**Directions:** Exactly how many lines in the data below contain the string "computer"? Give that number and nothing else.
#### Data provided ####
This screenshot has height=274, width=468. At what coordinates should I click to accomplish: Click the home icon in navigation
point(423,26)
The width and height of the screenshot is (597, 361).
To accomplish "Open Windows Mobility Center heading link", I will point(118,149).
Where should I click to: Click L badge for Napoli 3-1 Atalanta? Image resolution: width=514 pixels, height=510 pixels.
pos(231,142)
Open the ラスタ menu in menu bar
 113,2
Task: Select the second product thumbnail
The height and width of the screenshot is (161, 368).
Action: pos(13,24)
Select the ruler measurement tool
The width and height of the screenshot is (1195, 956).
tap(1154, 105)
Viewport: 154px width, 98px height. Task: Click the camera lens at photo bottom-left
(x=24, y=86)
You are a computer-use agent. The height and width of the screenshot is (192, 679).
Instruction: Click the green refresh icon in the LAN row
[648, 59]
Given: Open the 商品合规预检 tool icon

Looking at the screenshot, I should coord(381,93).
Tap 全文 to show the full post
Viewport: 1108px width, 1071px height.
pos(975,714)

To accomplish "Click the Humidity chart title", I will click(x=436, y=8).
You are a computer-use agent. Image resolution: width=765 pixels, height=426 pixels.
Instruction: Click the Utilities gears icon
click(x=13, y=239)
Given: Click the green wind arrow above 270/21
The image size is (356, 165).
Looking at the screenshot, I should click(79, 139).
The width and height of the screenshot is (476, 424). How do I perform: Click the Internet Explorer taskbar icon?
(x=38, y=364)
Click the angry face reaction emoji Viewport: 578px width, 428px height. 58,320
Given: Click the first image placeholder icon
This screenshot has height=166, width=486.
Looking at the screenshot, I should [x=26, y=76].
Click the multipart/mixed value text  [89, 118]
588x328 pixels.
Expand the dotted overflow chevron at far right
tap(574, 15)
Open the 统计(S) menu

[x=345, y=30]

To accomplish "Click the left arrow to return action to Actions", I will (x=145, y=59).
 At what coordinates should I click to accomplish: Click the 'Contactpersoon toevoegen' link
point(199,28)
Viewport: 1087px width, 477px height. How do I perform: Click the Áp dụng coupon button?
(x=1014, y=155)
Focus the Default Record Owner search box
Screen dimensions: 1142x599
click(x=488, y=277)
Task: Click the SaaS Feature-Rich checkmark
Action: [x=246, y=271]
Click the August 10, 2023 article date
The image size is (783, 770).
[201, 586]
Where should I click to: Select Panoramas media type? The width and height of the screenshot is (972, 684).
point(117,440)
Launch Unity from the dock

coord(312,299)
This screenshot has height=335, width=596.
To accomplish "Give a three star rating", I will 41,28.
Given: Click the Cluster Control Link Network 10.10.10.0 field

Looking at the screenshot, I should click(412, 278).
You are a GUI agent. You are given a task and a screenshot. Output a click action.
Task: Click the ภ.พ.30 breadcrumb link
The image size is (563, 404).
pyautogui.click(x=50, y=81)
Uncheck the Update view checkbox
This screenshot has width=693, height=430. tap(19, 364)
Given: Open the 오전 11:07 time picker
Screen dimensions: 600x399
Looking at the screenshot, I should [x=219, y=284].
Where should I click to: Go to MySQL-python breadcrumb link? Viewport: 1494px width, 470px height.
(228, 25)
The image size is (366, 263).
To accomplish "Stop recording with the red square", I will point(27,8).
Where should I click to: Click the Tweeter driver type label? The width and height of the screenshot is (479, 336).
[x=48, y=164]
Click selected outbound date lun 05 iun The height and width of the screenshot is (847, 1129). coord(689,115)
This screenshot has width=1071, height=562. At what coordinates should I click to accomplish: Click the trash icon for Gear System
####
**Task output:** 2